Screenshot grounding data
++++++++++

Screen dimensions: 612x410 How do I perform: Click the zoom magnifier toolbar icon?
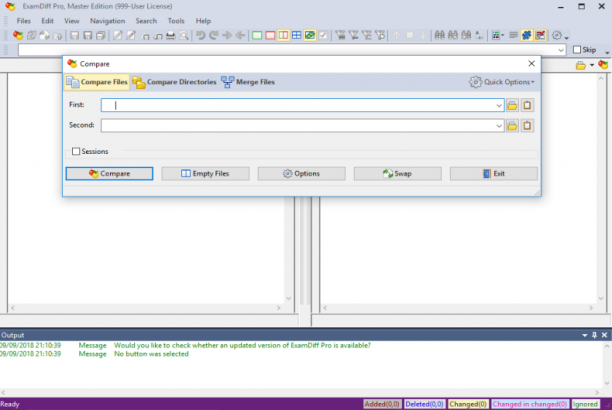pyautogui.click(x=184, y=36)
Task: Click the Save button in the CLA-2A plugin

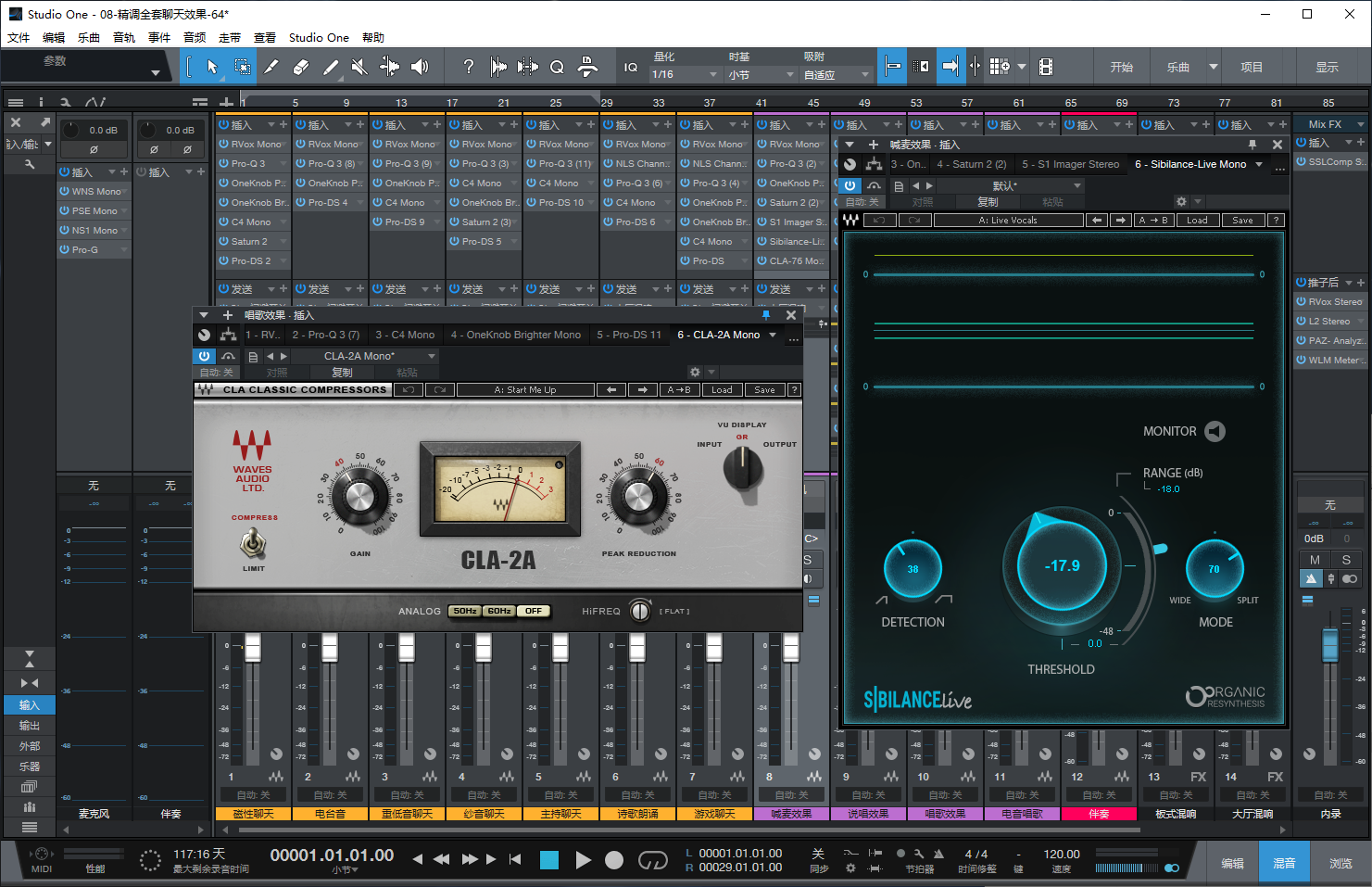Action: [x=764, y=390]
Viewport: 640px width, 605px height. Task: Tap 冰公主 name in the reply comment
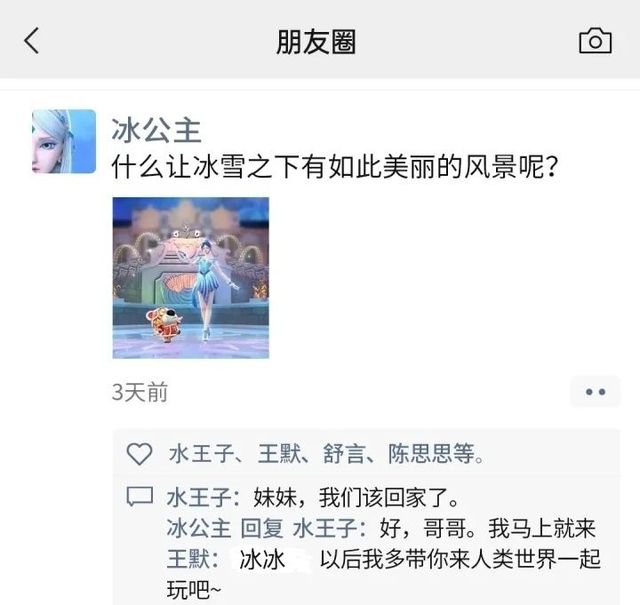[x=199, y=528]
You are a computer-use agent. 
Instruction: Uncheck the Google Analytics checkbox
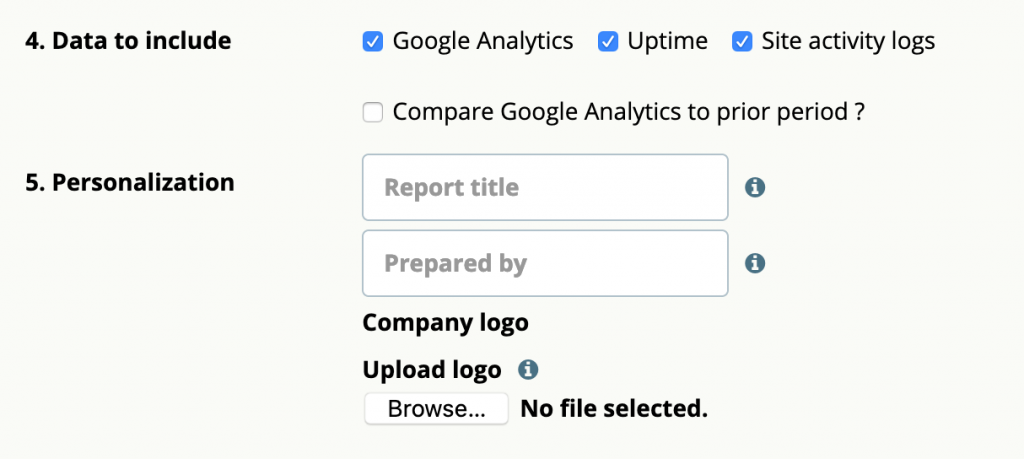373,42
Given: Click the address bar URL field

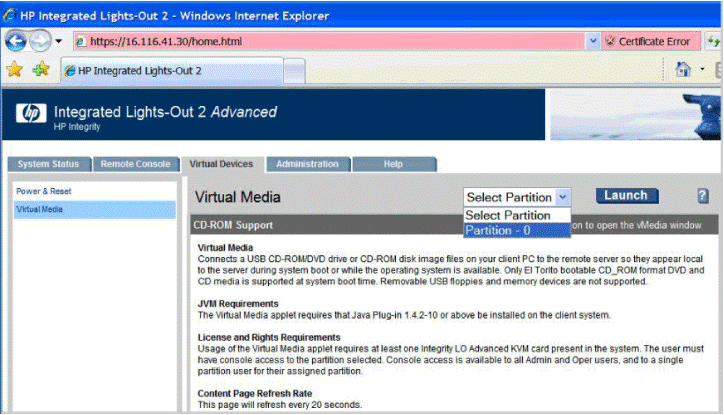Looking at the screenshot, I should coord(330,41).
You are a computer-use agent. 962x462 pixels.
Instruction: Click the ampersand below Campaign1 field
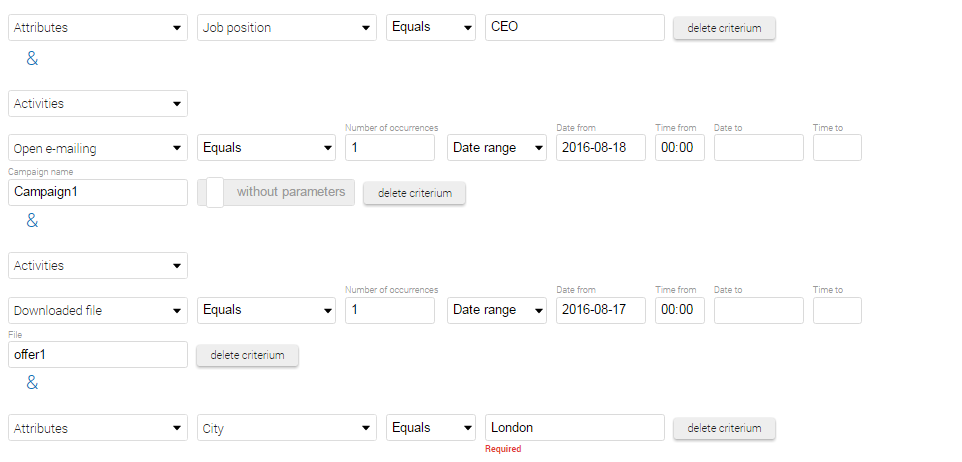(x=32, y=221)
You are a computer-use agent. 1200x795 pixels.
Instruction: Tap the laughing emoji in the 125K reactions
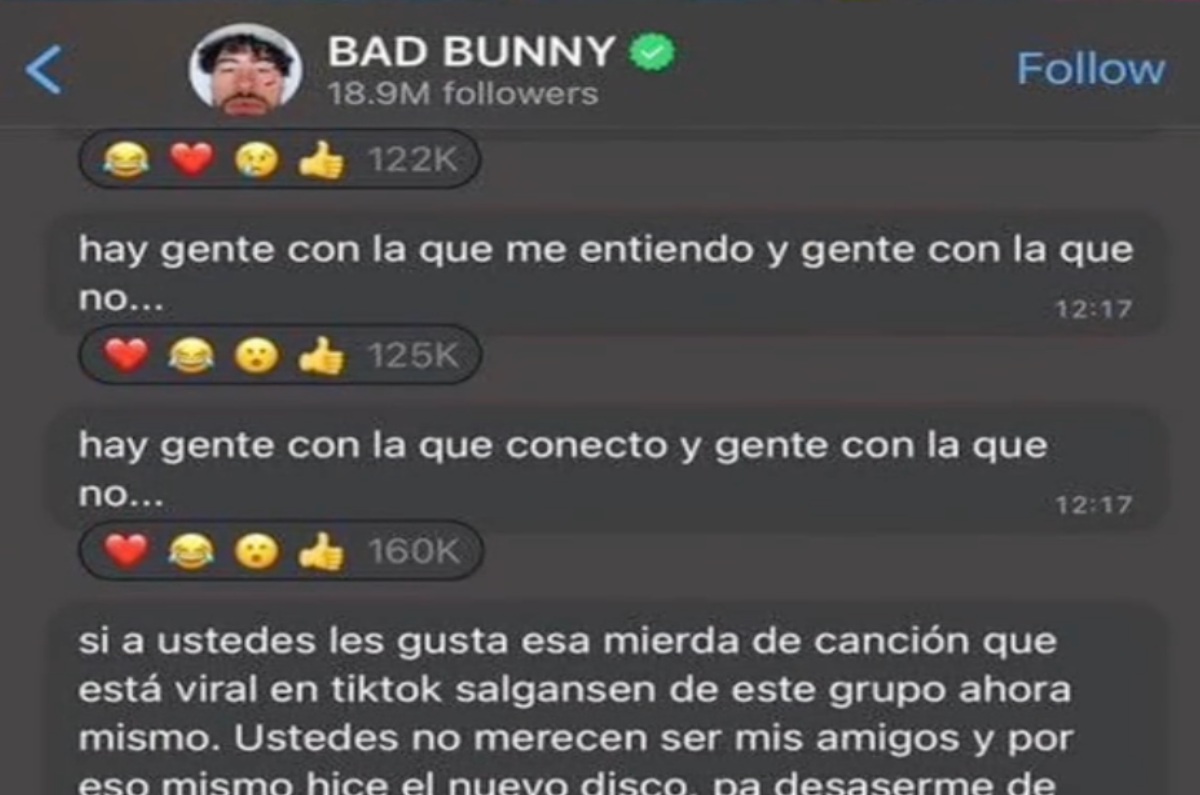tap(191, 355)
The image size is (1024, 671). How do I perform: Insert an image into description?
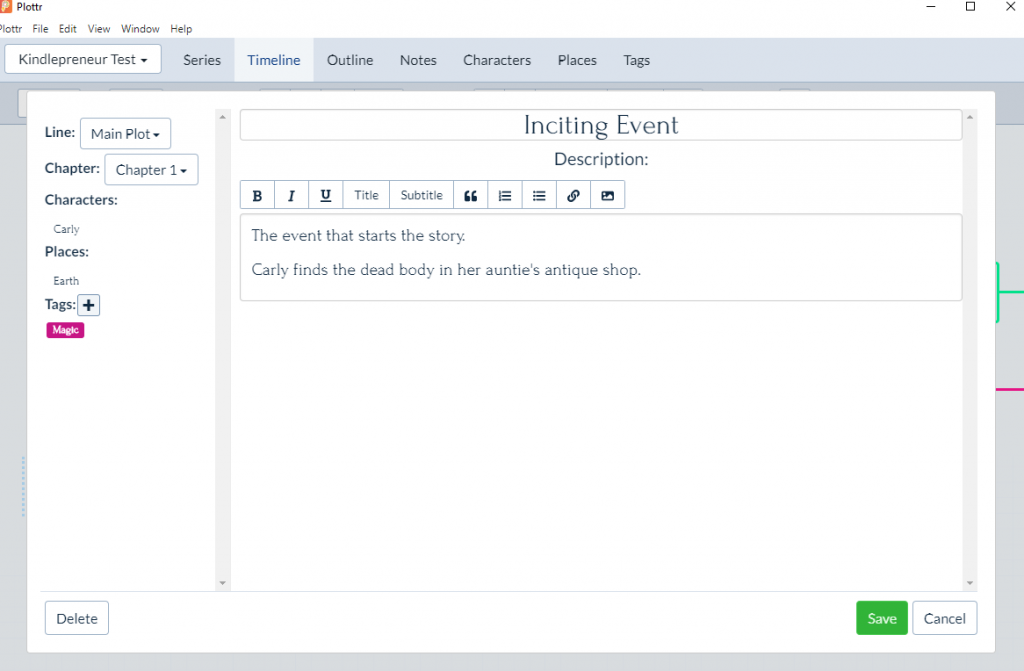pyautogui.click(x=607, y=195)
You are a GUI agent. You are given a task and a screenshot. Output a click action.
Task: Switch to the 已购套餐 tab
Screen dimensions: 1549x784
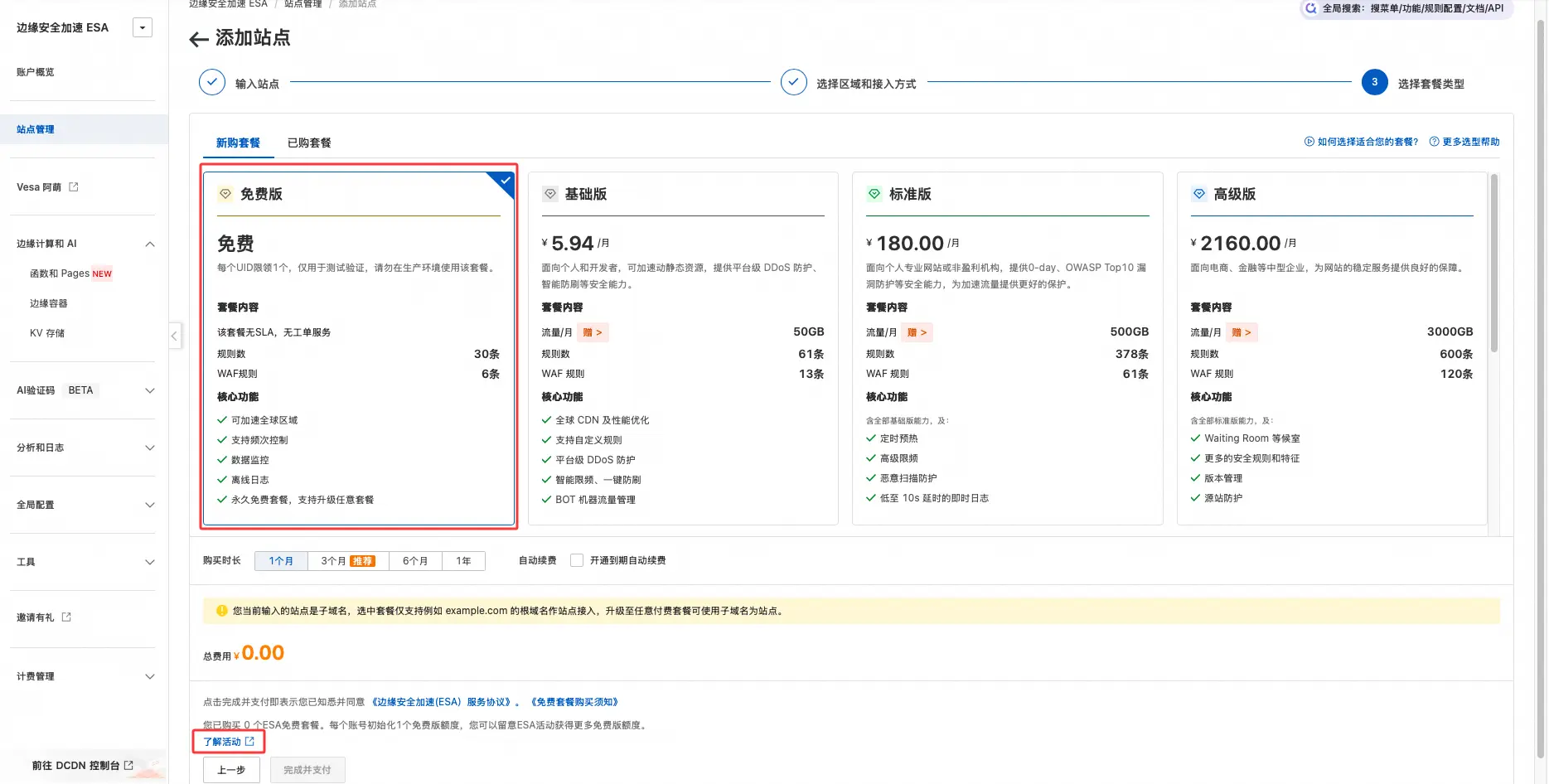pos(309,143)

++++++++++

Your instructions: Print every entry above again, exactly as written. Leave the images out.

Answer:
Screen dimensions: 612x410 How do I perform: Click the zoom magnifier toolbar icon?
pyautogui.click(x=184, y=36)
Task: Click the Save button in the CLA-2A plugin

Action: [x=764, y=390]
Viewport: 640px width, 605px height. Task: Tap 冰公主 name in the reply comment
[x=199, y=528]
You are a computer-use agent. 
Instruction: Uncheck the Google Analytics checkbox
373,42
Given: Click the address bar URL field

Looking at the screenshot, I should coord(330,41).
You are a computer-use agent. 962x462 pixels.
Instruction: Click the ampersand below Campaign1 field
(x=32, y=221)
You are a computer-use agent. 1200x795 pixels.
Instruction: Tap the laughing emoji in the 125K reactions
tap(191, 355)
The image size is (1024, 671). How do I perform: Insert an image into description?
pyautogui.click(x=607, y=195)
You are a GUI agent. You are given a task and a screenshot. Output a click action.
Task: Switch to the 已购套餐 tab
Screen dimensions: 1549x784
pos(309,143)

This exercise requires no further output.